# [Your task]
Starting at the line that contains "has width=1000, height=1333." and ending at the line that contains "I want to click on location-title: 当前位置, so", give those entries as a numbered list, leaving out any blank lines.

··· Task input

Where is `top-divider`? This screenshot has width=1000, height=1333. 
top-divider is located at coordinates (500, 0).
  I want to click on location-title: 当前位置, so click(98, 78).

······
··· Task input

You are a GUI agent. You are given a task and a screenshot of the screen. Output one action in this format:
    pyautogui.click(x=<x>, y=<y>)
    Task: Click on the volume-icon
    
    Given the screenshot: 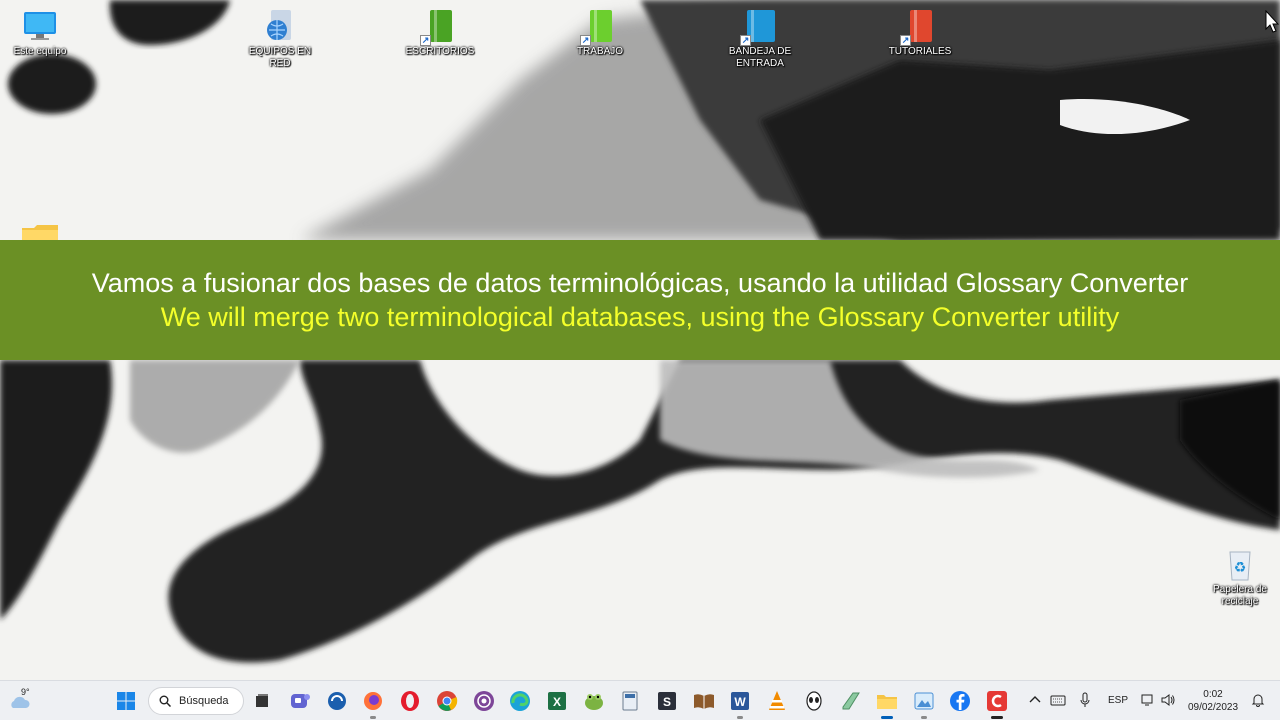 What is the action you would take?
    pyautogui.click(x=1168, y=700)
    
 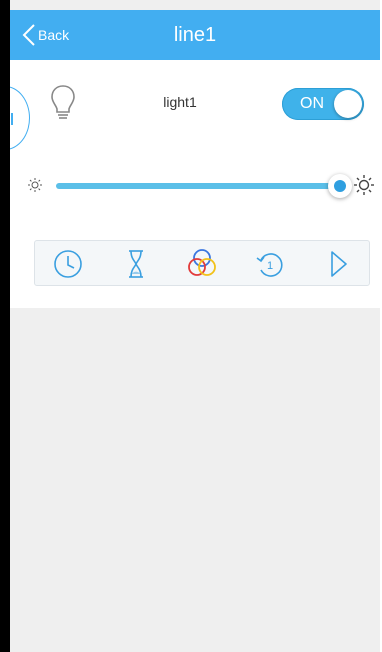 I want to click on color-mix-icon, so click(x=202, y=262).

······

# [Written answer]
1. Where is `top-divider`? This screenshot has width=1000, height=1333. 
2. top-divider is located at coordinates (500, 0).
3.   I want to click on location-title: 当前位置, so click(98, 78).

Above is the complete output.